-- BEGIN Given text --
Amazon coding round question for fresher

Question

Given a number A, find the smallest number which has only 1s and 0s as its digits which divisible by the number A. For example: if the given number A is 4, the smallest number with 1s and 0s is which is divisible by 4 is 100.

My solution stratagy:

Am gona take a maximum 8 bit digit to stop my checking process(You may get result between these numbers surely).get remainder for each element and check for individual digits ,if these digits were 0 or 1 proceed further else stop algorithm.



FindNumber.java

package com.shashi.carrercup;

/**
 *
 * @author shashi
 */
public class FindNumber {
   
    public static void main(String args[])
    {
        FindNumber n=new FindNumber();
        System.out.print(n.getNumber(4));
    }
    public  int getNumber(int number)
    {
        //check for invalid condition
        if(number<0)
            return 0;
        //if not do some operations
        //let take maximum 8 bit digit
        int max=11111111;
         int current;
         int c1=0;
        for(int i=2;i<max;i++)
        {
            //take the current number
            boolean check=false;
             current=number*i;
            //copy number
            c1=current;
            while(current>0)
-- END Given text --
Written tasks
- 1) In the coding question post, what is the smallest number made only of 1s and 0s that is divisible by 4?
- 2) Copy a part of the coding question post word for word. Begin at the words "package com.shashi.carrercup;" and stop after "int getNumber(int number)".
-- BEGIN Material --
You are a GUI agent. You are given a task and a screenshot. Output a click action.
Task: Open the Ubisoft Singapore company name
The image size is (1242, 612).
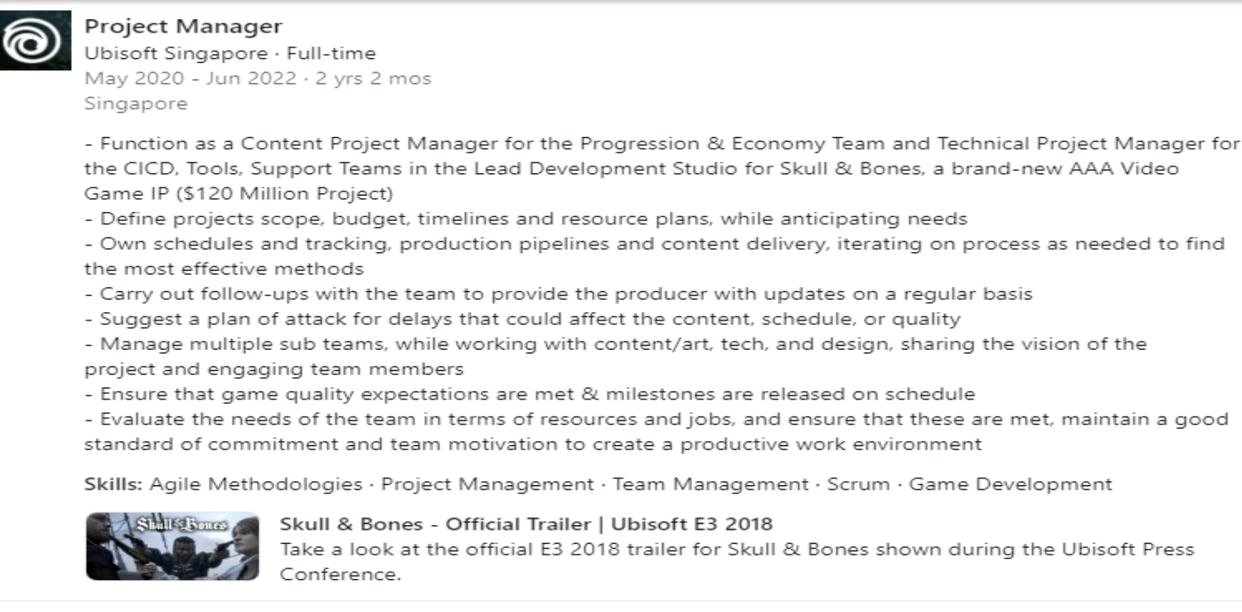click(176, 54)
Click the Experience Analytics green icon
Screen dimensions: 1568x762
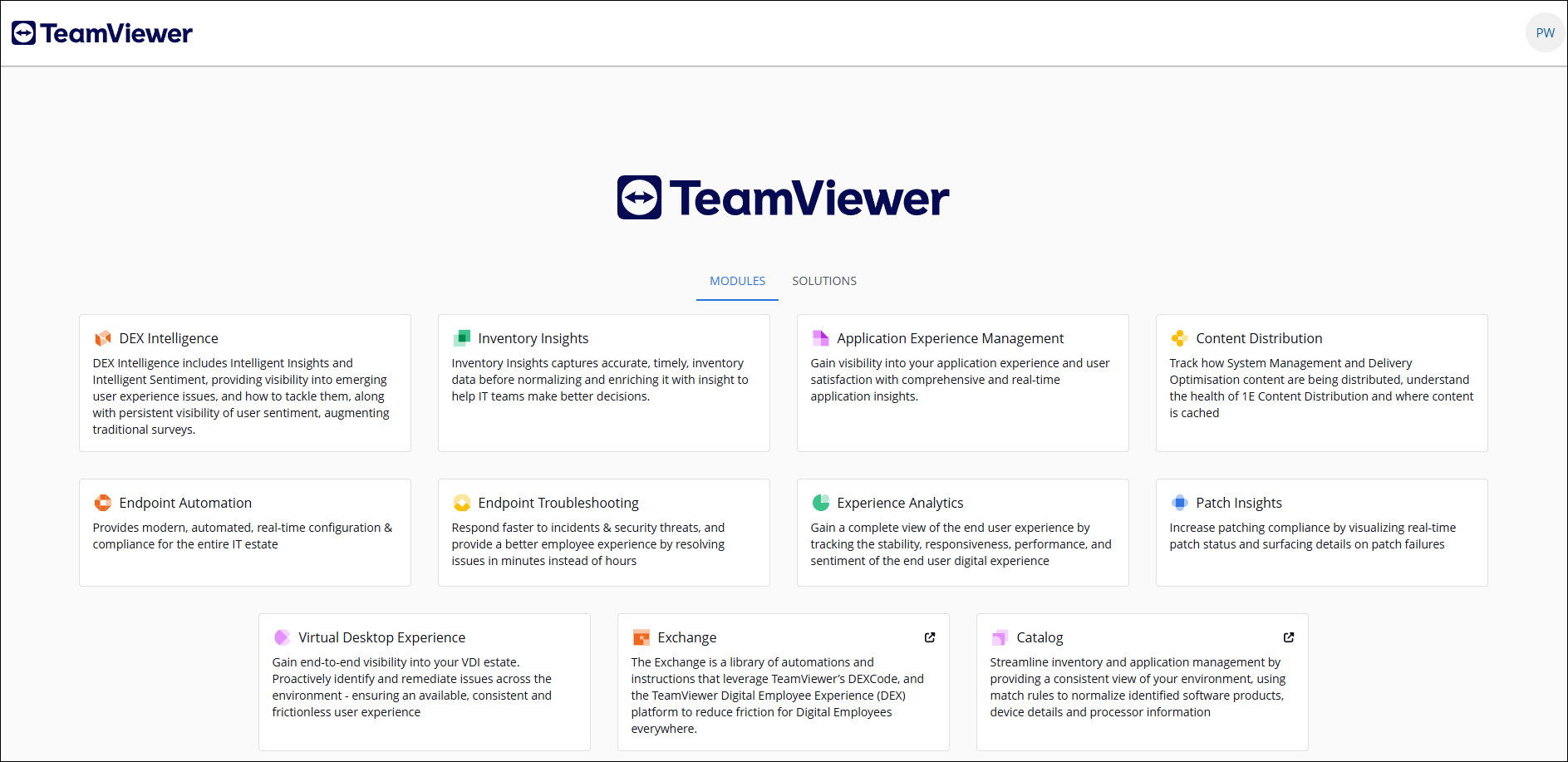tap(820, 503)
-- END Material --
-- BEGIN Material --
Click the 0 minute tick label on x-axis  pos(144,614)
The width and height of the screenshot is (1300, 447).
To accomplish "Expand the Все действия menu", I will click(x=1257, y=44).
-- END Material --
-- BEGIN Material --
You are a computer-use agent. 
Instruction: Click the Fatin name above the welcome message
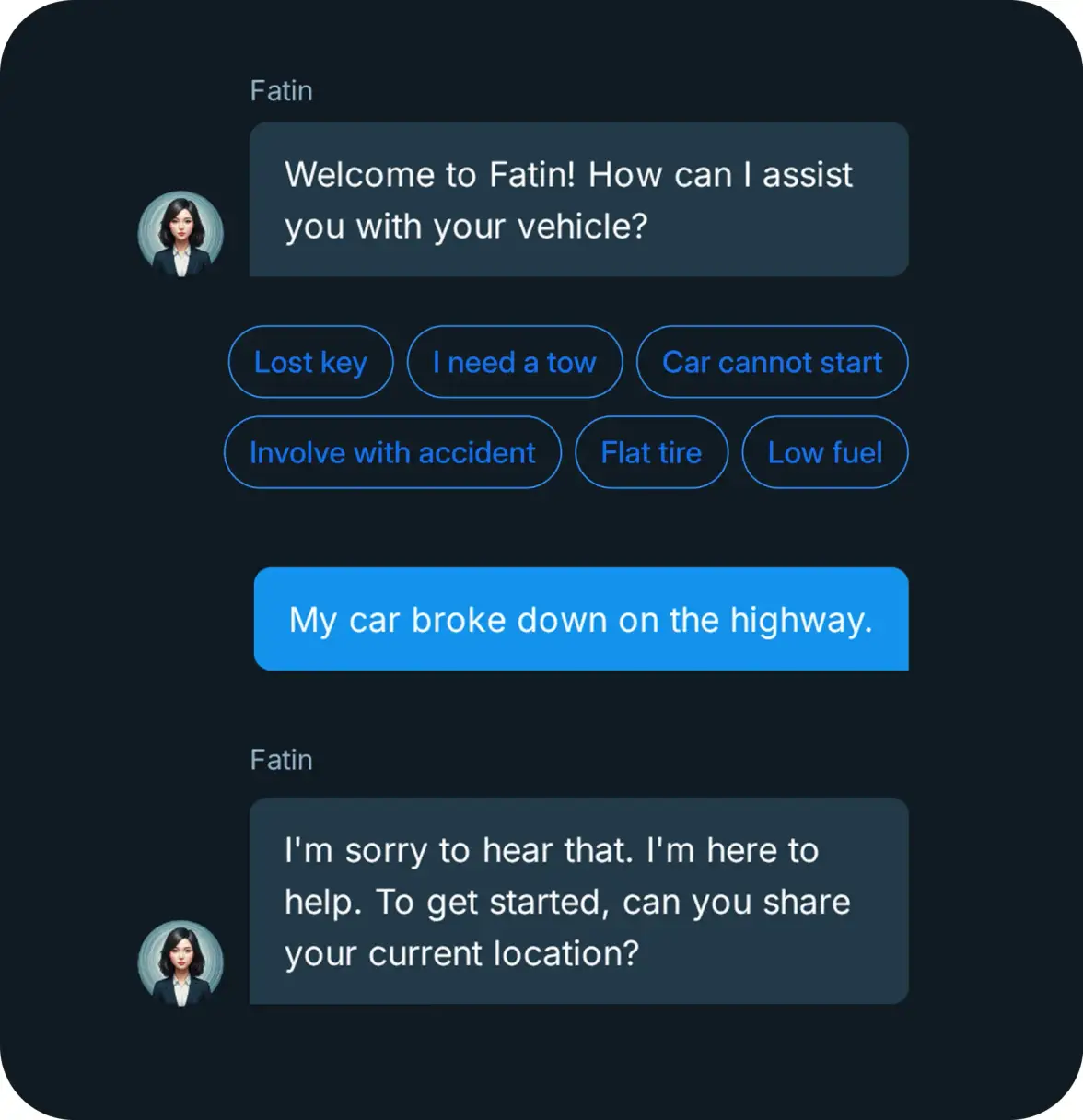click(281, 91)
-- END Material --
The solutions
- 1) 100

- 2)
package com.shashi.carrercup;

/**
 *
 * @author shashi
 */
public class FindNumber {
   
    public static void main(String args[])
    {
        FindNumber n=new FindNumber();
        System.out.print(n.getNumber(4));
    }
    public  int getNumber(int number)